Five stages of grief are:






Not everyone will experience all five stages or go through them in this order.

Stage 1: Denial

Grief is a very strong emotion and it’s not unusual to respond to feelings of intensity with denial. Denying it gives you time to gradually absorb the news and begin to process it. This is a well-known natural defence mechanism of the body and helps to numb you from the extreme intensity of the scenario.

Stage 2: Anger

Where denial can be considered as a coping mechanism, anger acts as a mask. Anger is hiding a lot of the emotion and pain you carry. The fury may be directed at others, such as those who died, an ex-partner, or your boss. You might even launch that anger at inanimate things. Your rational brain understands that the object of that anger isn’t to blame, your emotions at that moment are too intense to rationalise.

Stage 3: Bargaining

While experiencing grief, it’s normal to feel vulnerable.

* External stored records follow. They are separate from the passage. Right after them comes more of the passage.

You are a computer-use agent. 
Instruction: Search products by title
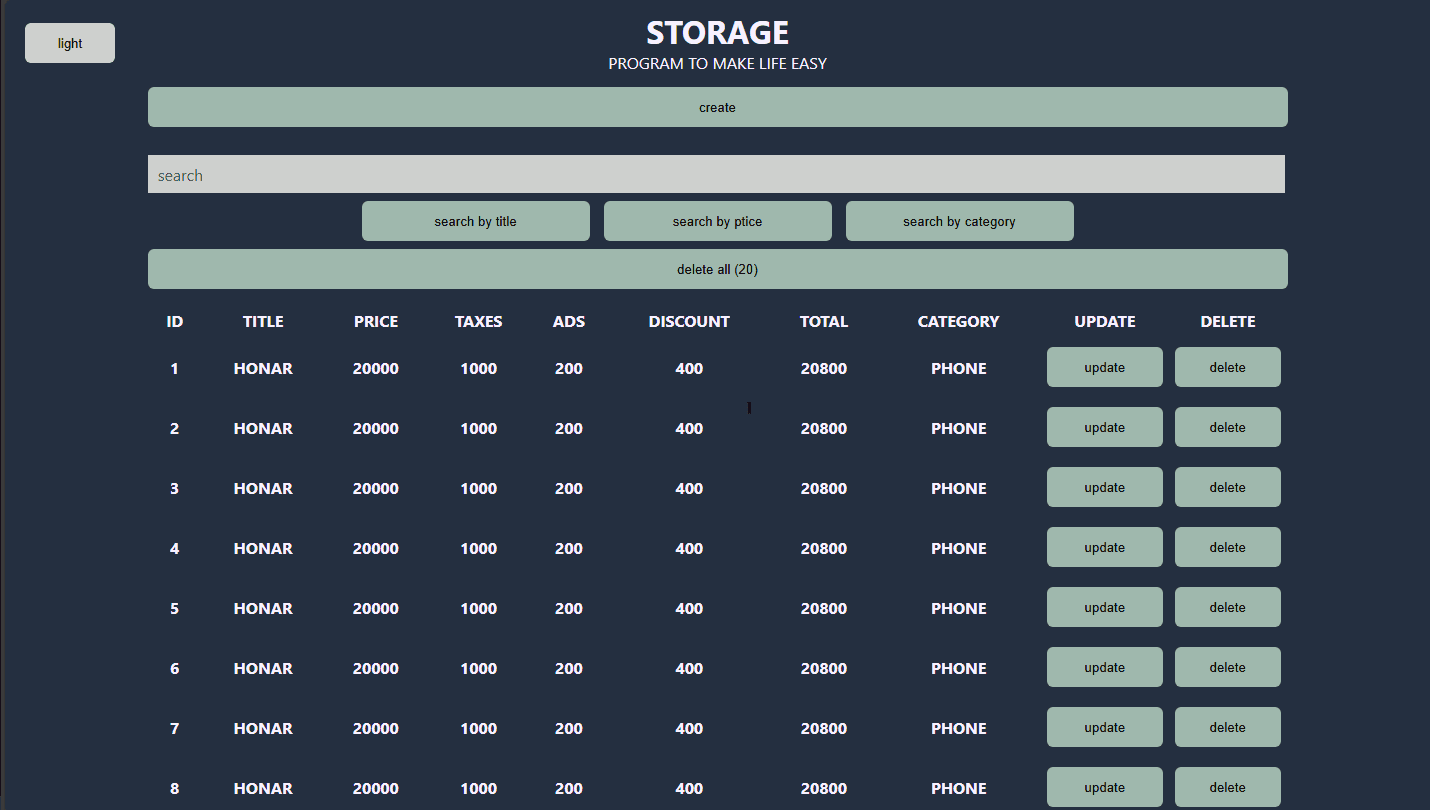point(475,220)
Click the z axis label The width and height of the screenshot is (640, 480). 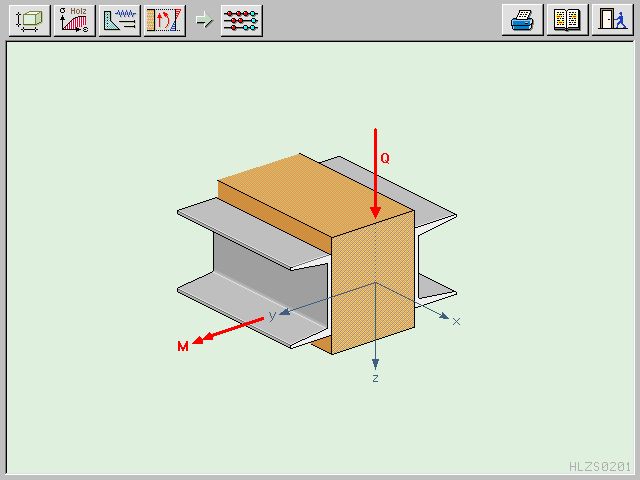(x=375, y=379)
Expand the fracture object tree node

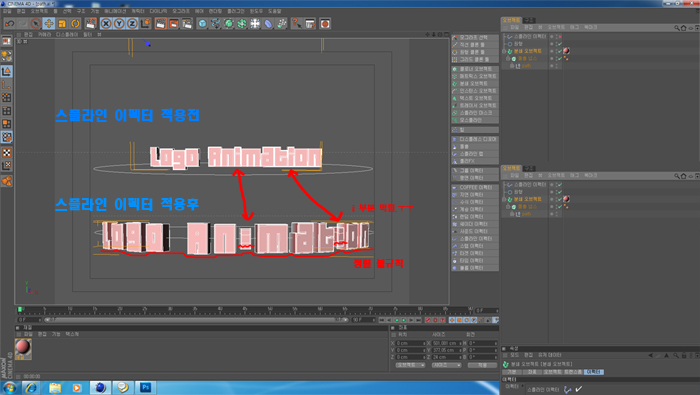[x=504, y=51]
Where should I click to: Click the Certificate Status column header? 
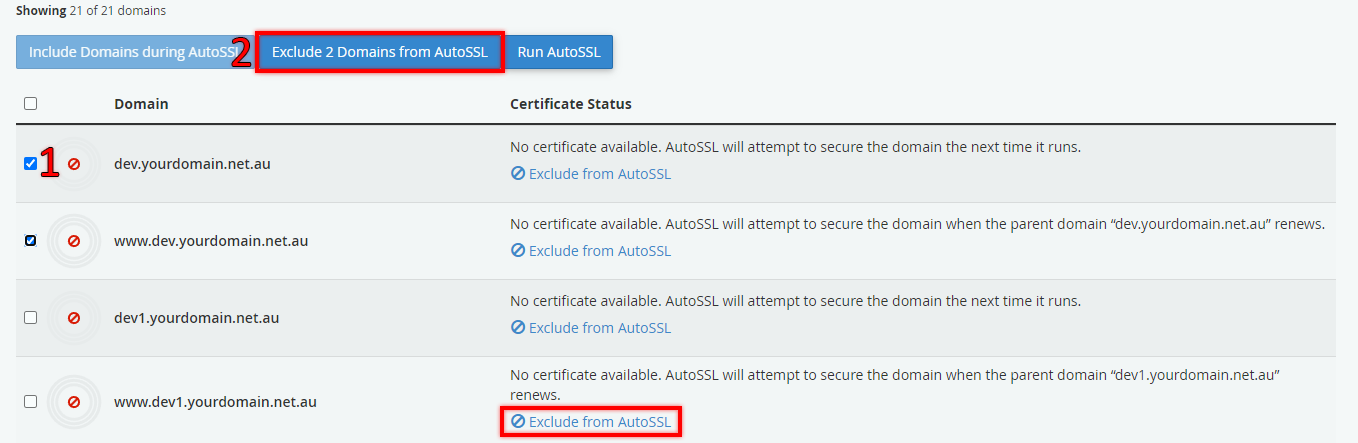pos(570,104)
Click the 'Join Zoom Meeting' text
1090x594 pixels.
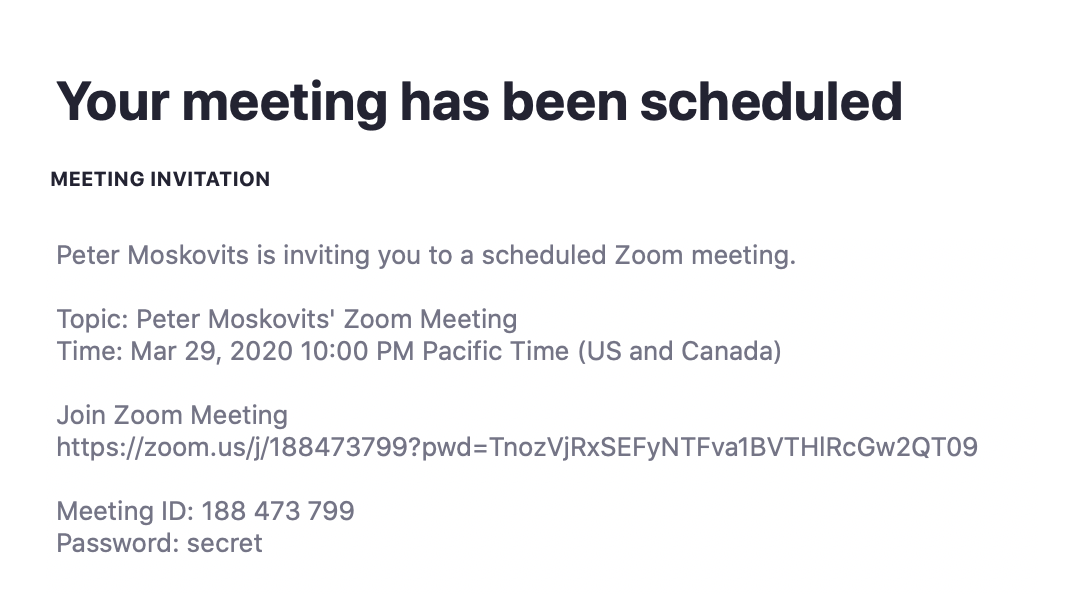tap(172, 415)
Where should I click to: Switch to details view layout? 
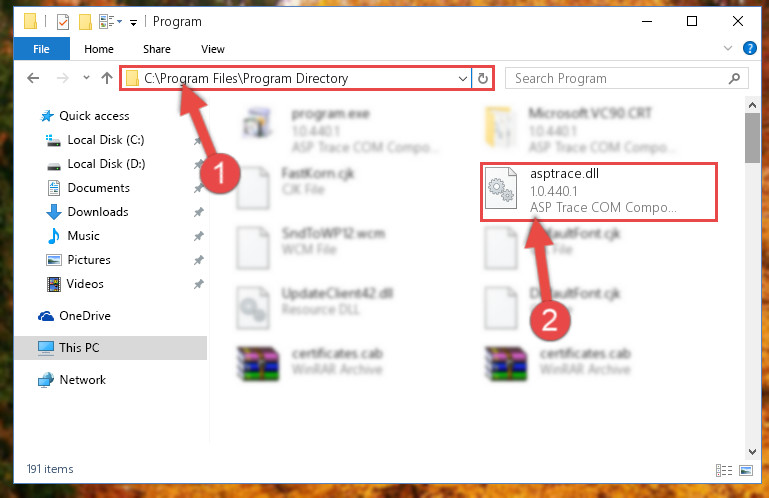pyautogui.click(x=724, y=471)
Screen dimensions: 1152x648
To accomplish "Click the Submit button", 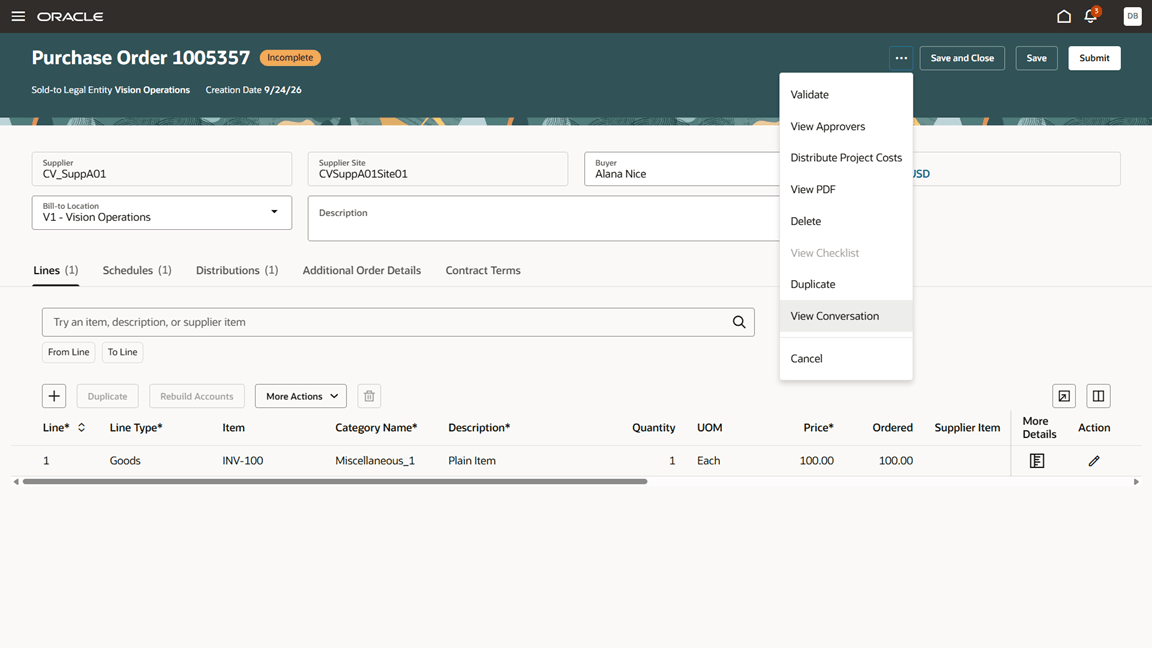I will tap(1094, 58).
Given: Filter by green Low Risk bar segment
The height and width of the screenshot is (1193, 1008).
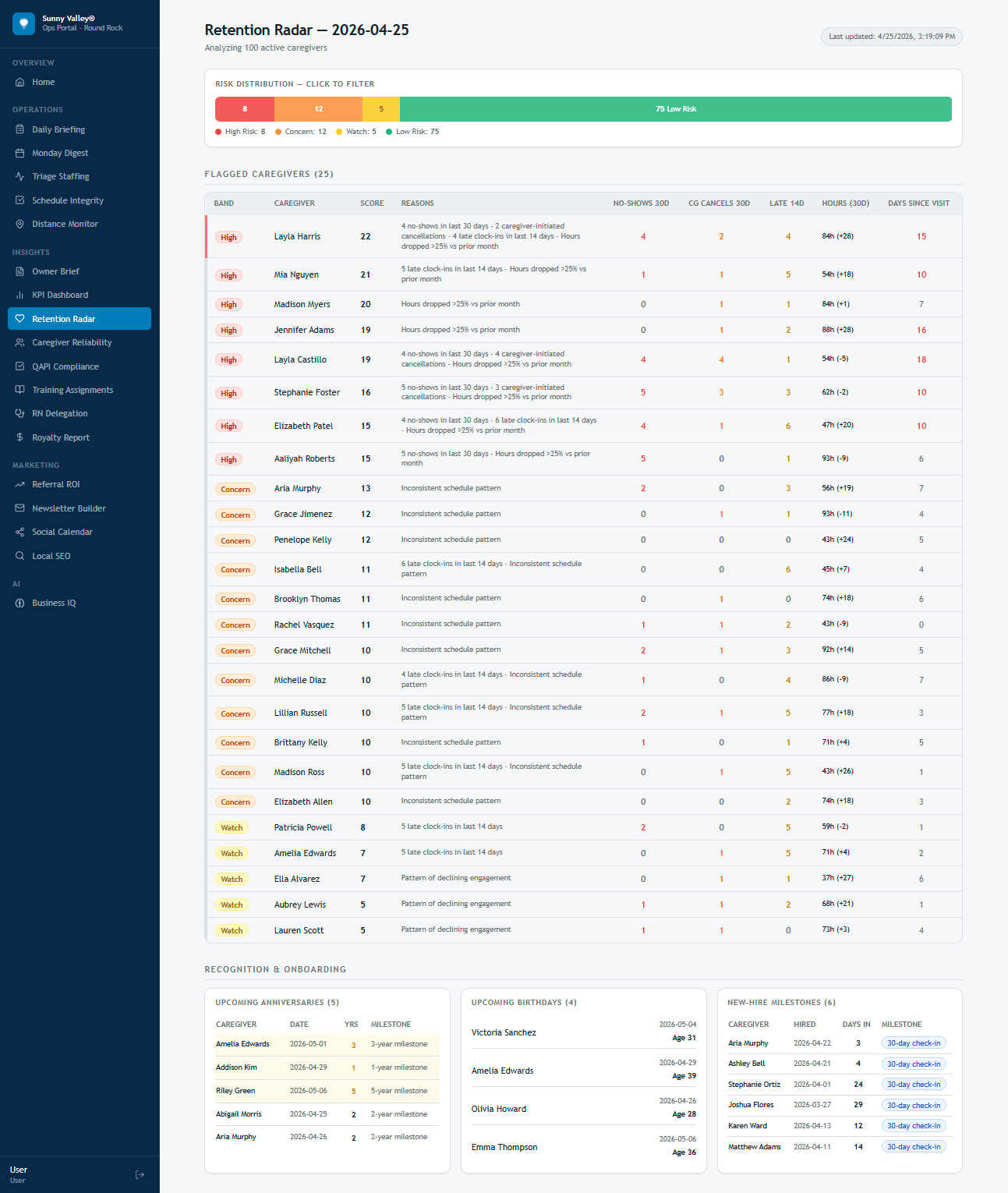Looking at the screenshot, I should click(x=675, y=109).
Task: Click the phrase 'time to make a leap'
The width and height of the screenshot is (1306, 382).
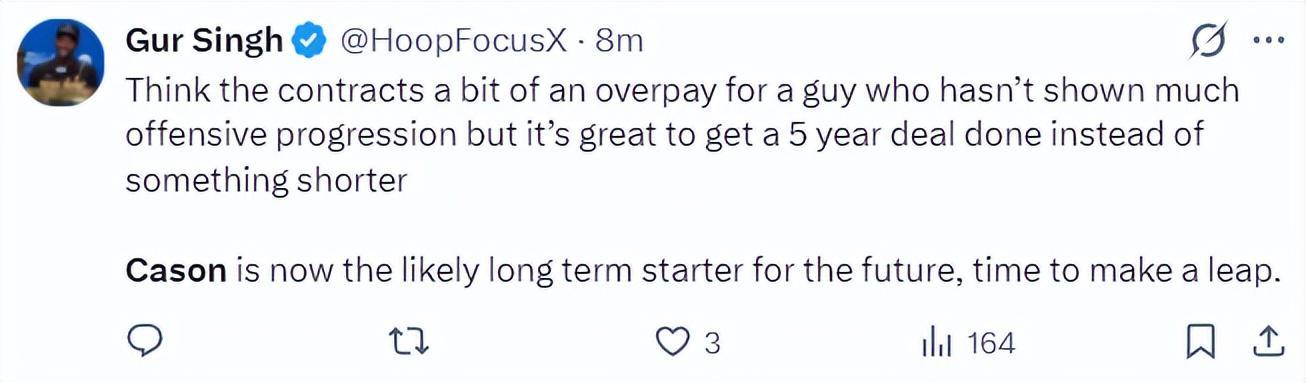Action: tap(1123, 271)
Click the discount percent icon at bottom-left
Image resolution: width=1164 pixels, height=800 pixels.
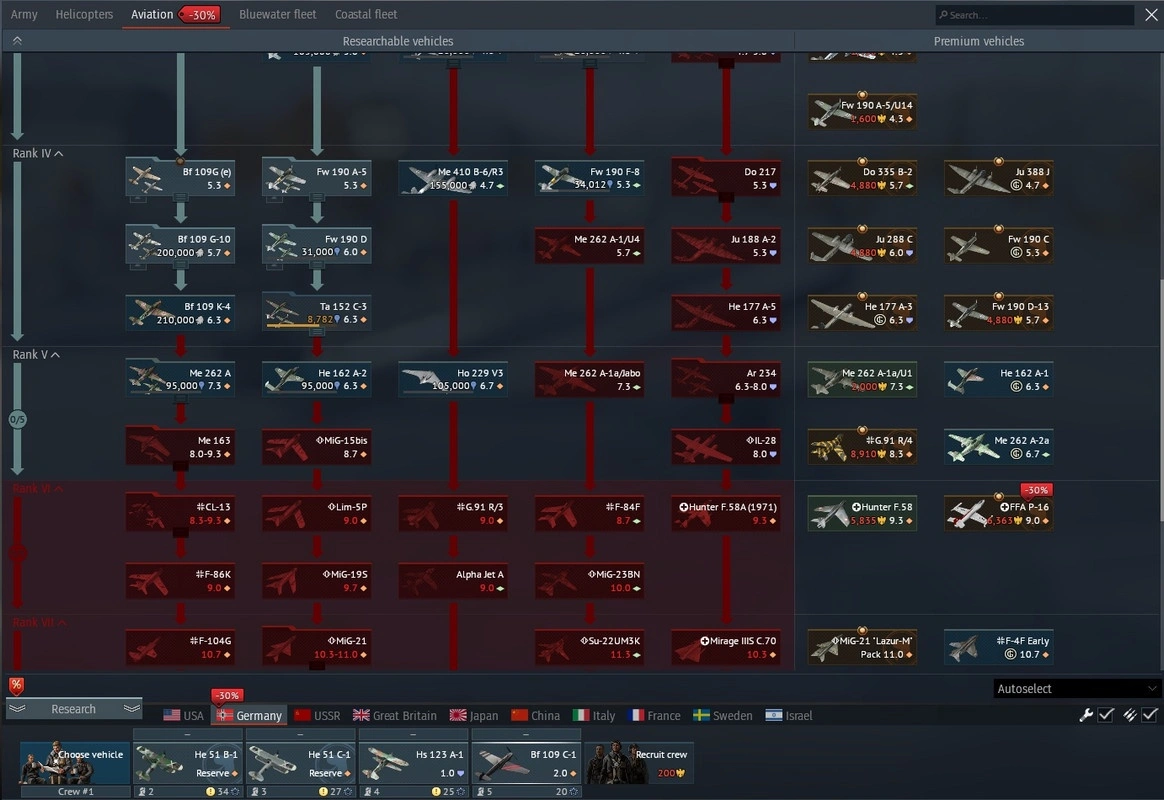(x=16, y=685)
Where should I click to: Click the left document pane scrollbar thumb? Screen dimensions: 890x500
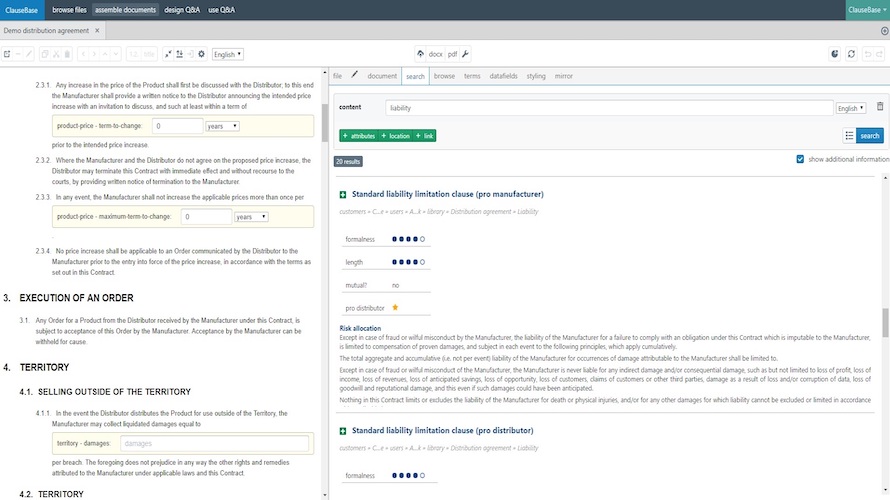[325, 123]
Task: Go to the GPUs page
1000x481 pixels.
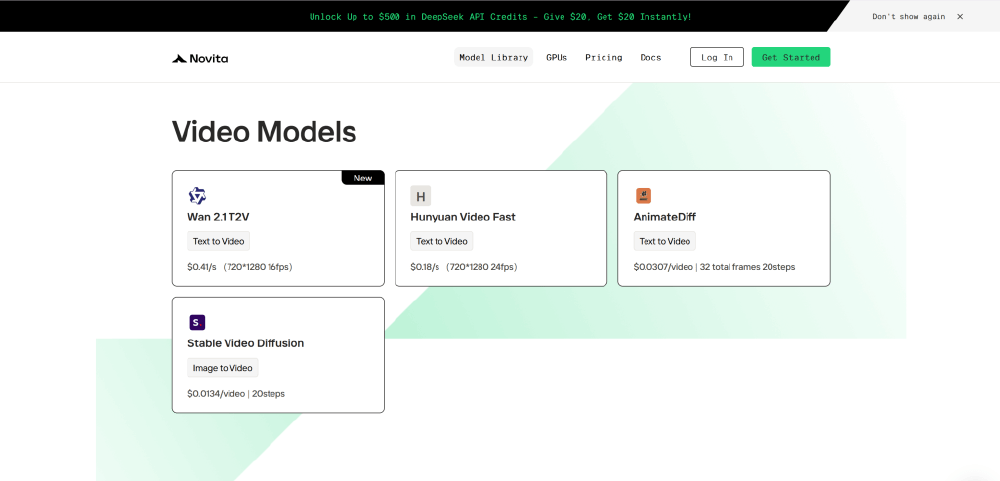Action: pos(556,58)
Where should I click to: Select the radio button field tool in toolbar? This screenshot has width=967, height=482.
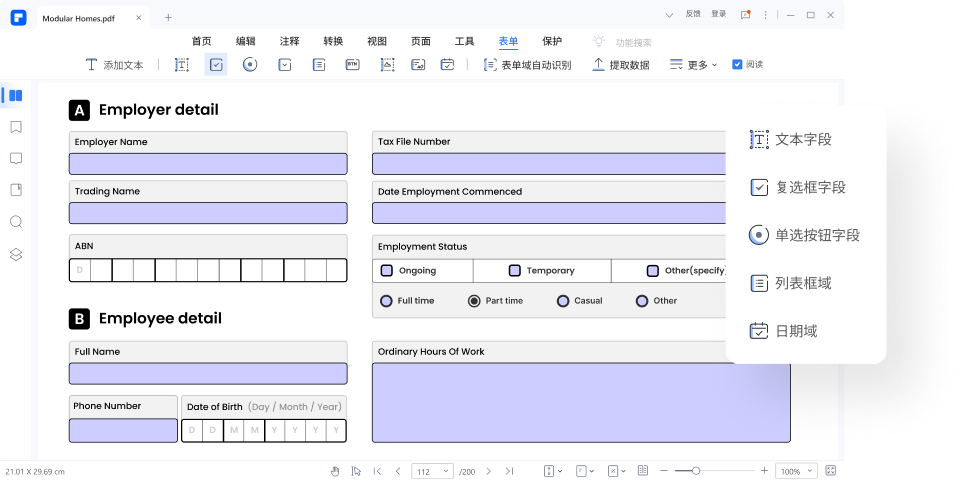[250, 65]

In times of extreme emotion, it is not uncommon to find ways to regain control or want to feel like you can influence the outcome of an event. During the bargaining stage, you could find yourself saying a lot of “what ifs” and “if onlys”. It is also not unusual for religious people to try to make a deal or promise to God or a higher power in exchange for healing or relief from sadness and pain. It’s important to find an understanding funeral director to help you as you experience this range of emotions. For Billericay Funeral Directors, visit a site like

Stage 4: Depression

While anger and bargaining can feel very “active”, the phase of depression may feel like a “quiet” sadness. In the early stages of a loss, you may run out of emotion, trying to stay ahead. At this point, however, you may be able to embrace and work through them win a healthier way. You can also choose to isolate from others to fully cope with the loss.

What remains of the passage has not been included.